An interesting topic bubbled up around an article which appeared a couple days ago in the NY Times. I won't bother linking it because one has to subscribe to get into it. Anyway, the article was about "barcoding" life. A layman friendly way of describing the process of cataloging DNA in various species as a means of identifying them. Not a new idea.
The Times article was based on a paper published online at Plosbiology and also available from the authors at their website.
Most of the birder discussion has centered around the 4 "new" species that pop out using this technique. These 4 would presumably be splits involving already described subspecies although the paper is not clear about whether the splits would actually fall along already described morphological boundaries.
What I found more interesting were the species that, if barcodes alone were used, would get lumped. Some like Northwestern Crow deserve to be lumped, but seven species of gulls (Herring, Mew, Ring-billed, Iceland, Glaucous, Great Black-backed and Thayer's Gulls) showed low divergence. In fact, the variations between individuals within a given species were as great as between species.
I can identify gulls when I have to, but I admit openly that I'm not the kind of lariphile that spends hours studying the nuances at a garbage dump full of gulls. I am disinclined to dive into the gull debates on ID-frontiers. I would not shed many tears if all these North American gulls got lumped. But I don't believe for a minute that Mew Gulls and Great Black-backed Gulls are the same species.
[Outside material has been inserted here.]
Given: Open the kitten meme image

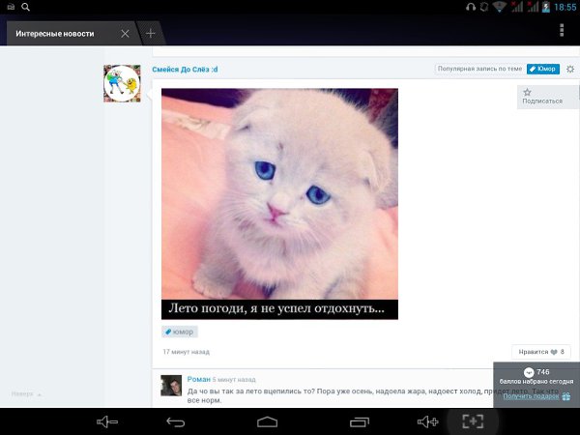Looking at the screenshot, I should pyautogui.click(x=279, y=203).
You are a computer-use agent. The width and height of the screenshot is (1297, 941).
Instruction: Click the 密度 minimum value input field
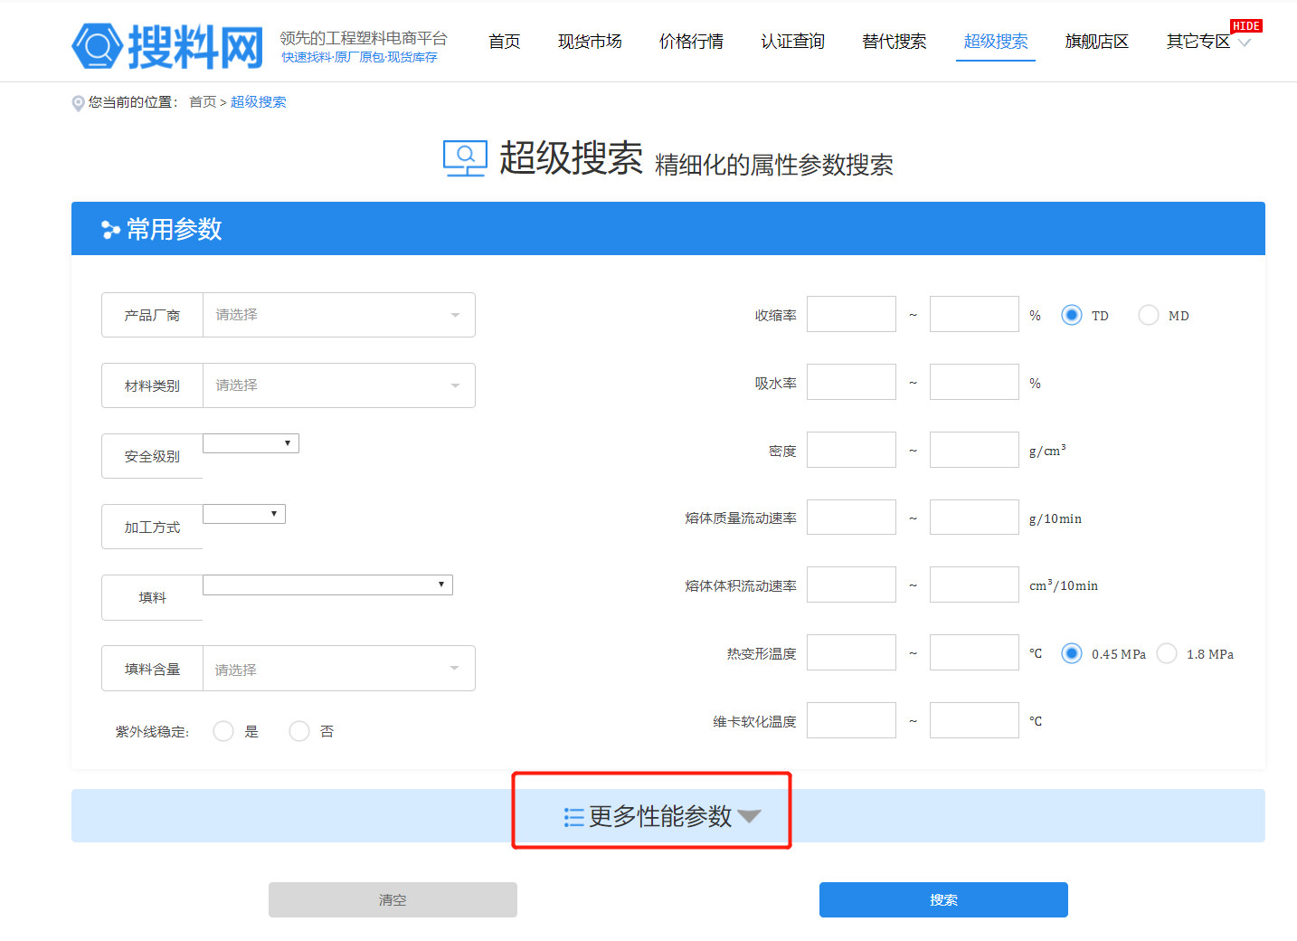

So I have to ask: what good is a barcode that doesn't seem to work on 5% of the species? The authors blame recent divergence and frequent hybridization. They further state that finding more genetic markers will probably solve this problem. That would be like, to push the analogy, needing two different scanners at the store to buy groceries. Clearly, this is not a magic bullet.
A critique of the barcode process takes these concerns even farther, suggesting that the phylogeography of North American species is less complex than the tropics and that the rules for a barcode methodology for tropical species may prove to be even squishier.